### Problem
In the part of the records that opens with the line containing "The width and" and closes with the line containing "Action: click(x=362, y=13)", change "empty" to "blank" and write out only those lines, with everything else as it stands. Leave the pictures out of your answer.

╭─ Information provided

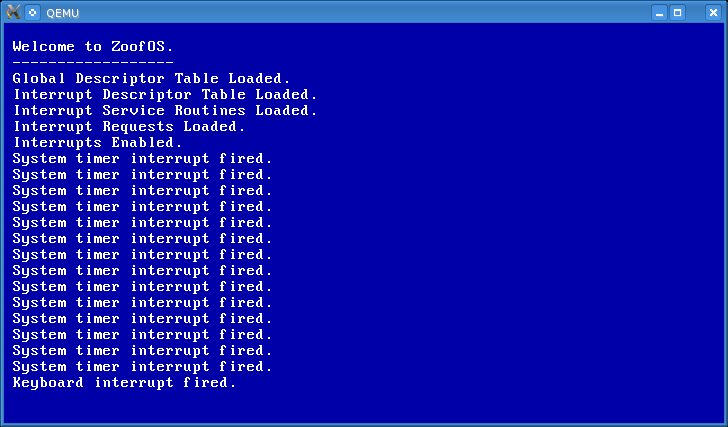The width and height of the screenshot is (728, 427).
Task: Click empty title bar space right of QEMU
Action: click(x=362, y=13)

╰─
╭─ Information provided

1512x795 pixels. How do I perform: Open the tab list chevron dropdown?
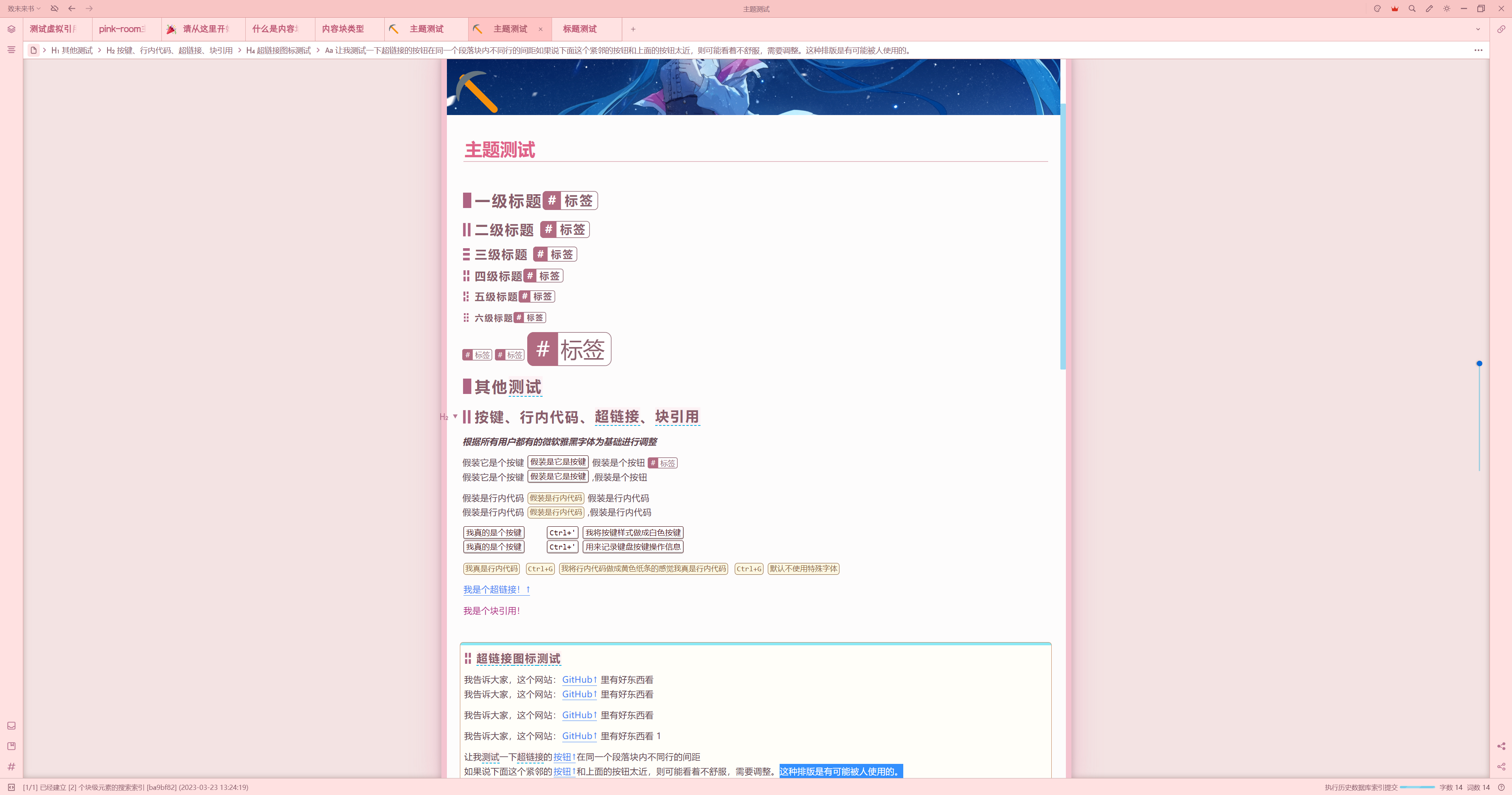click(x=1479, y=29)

╰─

### Expected answer
The width and height of the screenshot is (728, 427).
Task: Click blank title bar space right of QEMU
Action: click(x=362, y=13)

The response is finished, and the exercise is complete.